How Barbara Hogan tried to keep fellow comrades out of jail

Barbara Hogan said she did all she could to buy time for her comrades after her arrest by security branch officers in 1981.
Barbara Hogan said she did all she could to buy time for her comrades after her arrest by security branch officers in 1981.
Image: Naledi Shange

Former struggle stalwart Barbara Hogan, who was an underground ANC operative when it was banned during apartheid, on Wednesday testified about how she pulled a performance to avoid giving information about her comrades.

Hogan was giving evidence in the high court in Johannesburg at the inquest into Dr Neil Aggett's death. Aggett was found hanging in the police cells of John Vorster Square police station on February 5 1982. Police alleged he committed suicide after a 70-day incarceration. His family believed he was killed. 

Hogan was detained after police intercepted a document containing a list of names of many of her acquaintances, which she had written for the ANC. Dr Neil Aggett, who was not an ANC member, was named on the list and arrested and interrogated.

After her arrest in September 1981, Hogan said she went to great lengths to protect the people close to her.

“I spun stories. I pretended to be stupid. I cried a lot. I was genuinely emotional, but I tried to get as much time before I could make a statement about Allan (Fine),” she told the court.

“For three days or so, I was kept on the 10th floor [of the infamous John Vorster Square police station]. They brought in a camper bed that I slept on. I pretended to break down. At some point I gave them a name and they thought I was on their side. I was terrified because when they found out I had spun them a non-story, I would be in trouble,” she said.

Fine, whom Hogan was holding off on making a statement about, was one of her comrades.

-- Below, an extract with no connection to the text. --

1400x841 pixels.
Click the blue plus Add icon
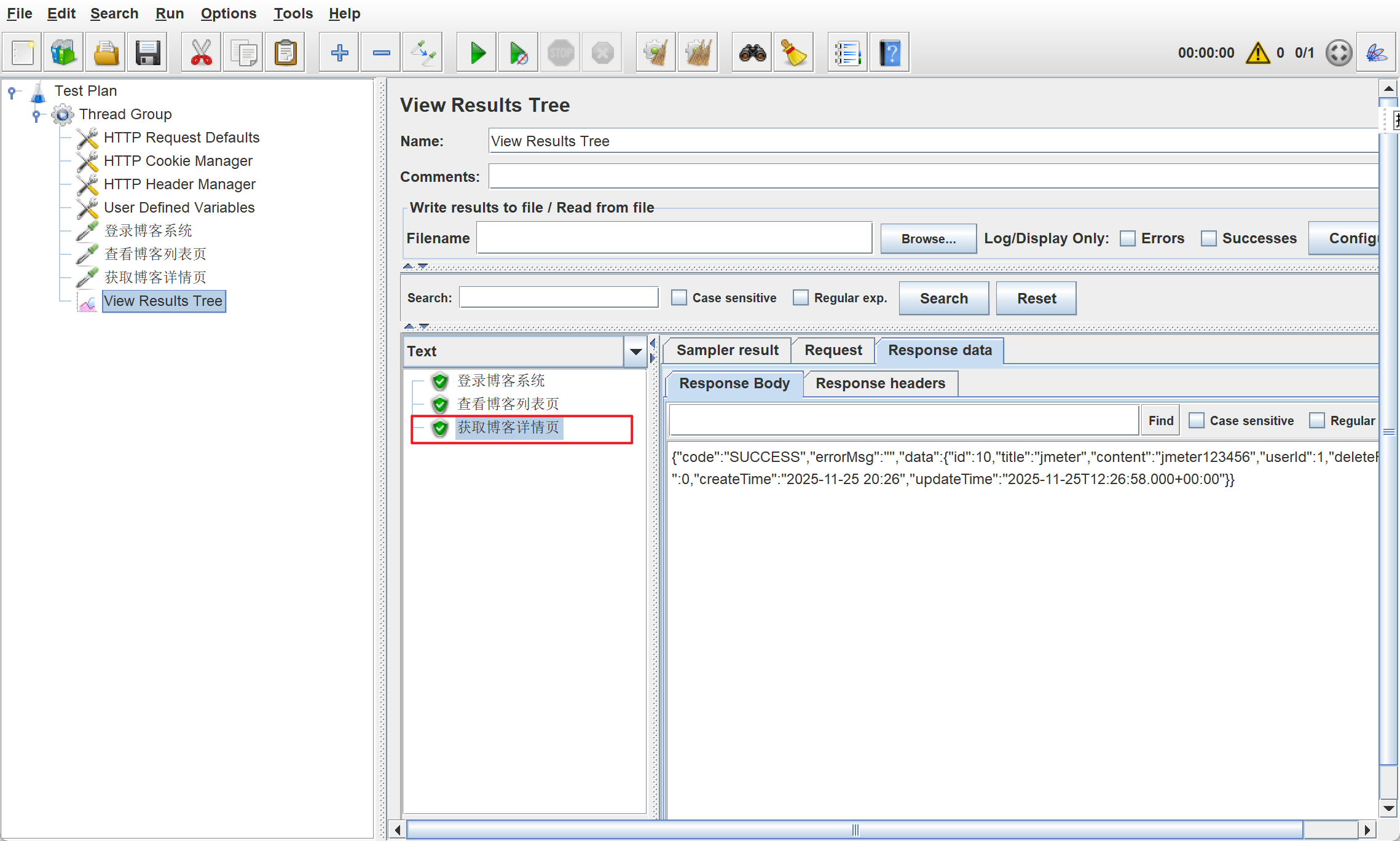[x=339, y=53]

“Allan and I had [previously discussed] what would happen should one of us get arrested. He had said he cannot play heroics. He had been tortured before and would [therefore] disclose that he was working through Botswana. We had agreed that we would stay firm [that] he was working on trade union work. We stuck with the story that he was Sactu (SA Congress of Trade Unions) and I was ANC,” she said.

“I thought I would give him a few days to try to get out of the country, so I would not admit how I knew Allan was under [ANC] discipline.”

Hogan kept her end of the deal.

She later found out that Fine was eventually apprehended by the police, but security branch officers told her they had released him because he was “mal as ‘n haas (crazy as a rabbit)". 

She said one of the reasons for this was because Fine was a vegetarian. 

Reverend Frank Chikane was expected to testify on Thursday. 

Chikane and Aggett were detained about the same time. He apparently saw Aggett in the corridors of the police station in his last few days alive and said Aggett was in a bad state.